Actinomycin D renders cultured synovial fibroblasts susceptible to tumour necrosis factor related apoptosis-inducing ligand (TRAIL)-induced apoptosis

OBJECTIVE: To investigate the expression of tumour necrosis factor (TNF)-related apoptosis-inducing ligand (TRAIL) receptors in cultured synovial fibroblasts from rheumatoid arthritis (RA) and osteoarthritis (OA) patients, and to examine their susceptibility to TRAIL-induced apoptosis in the presence or absence of metabolic inhibitors. METHODS: The expression of TRAIL receptors in synovial fibroblasts was examined by Western blot and immunohistochemistry. Expression of TRAIL-receptor 1 (TRAIL-R1), FLICE-inhibitory protein (Fas-associating protein with death domain-like interleukin-1-converting enzyme), and Bcl-2 was assessed by Western blot. Synovial cell viability was measured by 2,3-bis(2-methoxy-4-nitro-5-sulfophenyl)-2H-tetrazolium-5-carboxanilide assay (XTT), and apoptosis was determined both by DNA content analysis after propidium iodide staining and Annexin V stain. RESULTS: TRAIL-R1 was constitutively expressed on cultured synovial fibroblasts from RA and OA, however, expression of TRAIL-R2 and TRAIL-R3 was not observed by immunohistochemistry and Western blot. Cultured synovial fibroblasts were resistant to apoptosis by TRAIL alone, but combined treatment of TRAIL with actinomycin D (ActD: 200 ng/mL), cycloheximide (CHX: 10 microg/mL), or proteasome inhibitor (MG132: 20 microM) induced apoptosis in a dose-dependent manner. The apoptosis was completely or partially inhibited by various caspase inhibitors, implicating an involvement of caspase pathway in TRAIL-induced apoptosis in the presence of these metabolic inhibitors.

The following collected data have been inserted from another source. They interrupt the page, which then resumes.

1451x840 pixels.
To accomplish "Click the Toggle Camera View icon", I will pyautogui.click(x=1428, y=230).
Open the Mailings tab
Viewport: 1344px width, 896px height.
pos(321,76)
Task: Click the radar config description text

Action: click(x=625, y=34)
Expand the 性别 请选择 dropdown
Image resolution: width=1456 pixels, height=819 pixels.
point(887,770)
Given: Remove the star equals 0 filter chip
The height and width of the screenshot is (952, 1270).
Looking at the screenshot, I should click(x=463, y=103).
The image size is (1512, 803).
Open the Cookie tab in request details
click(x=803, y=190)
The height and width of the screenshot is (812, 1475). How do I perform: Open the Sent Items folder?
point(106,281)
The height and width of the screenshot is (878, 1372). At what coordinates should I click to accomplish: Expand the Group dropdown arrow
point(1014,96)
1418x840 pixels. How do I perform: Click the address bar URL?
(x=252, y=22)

Expression of TRAIL-R1, FLIPL, and Bcl-2 did not account for the apoptosis by the combined treatment of TRAIL with ActD. CONCLUSIONS: Although TRAIL-R1 was constitutively expressed; cultured synovial fibroblasts were resistant to apoptosis by TRAIL. ActD, CHX, and MG132 rendered cultured synovial fibroblasts susceptible to TRAIL-induced apoptosis by a caspase-dependent mechanism. However, the exact mechanism of sensitization by these metabolic inhibitors remains to be determined.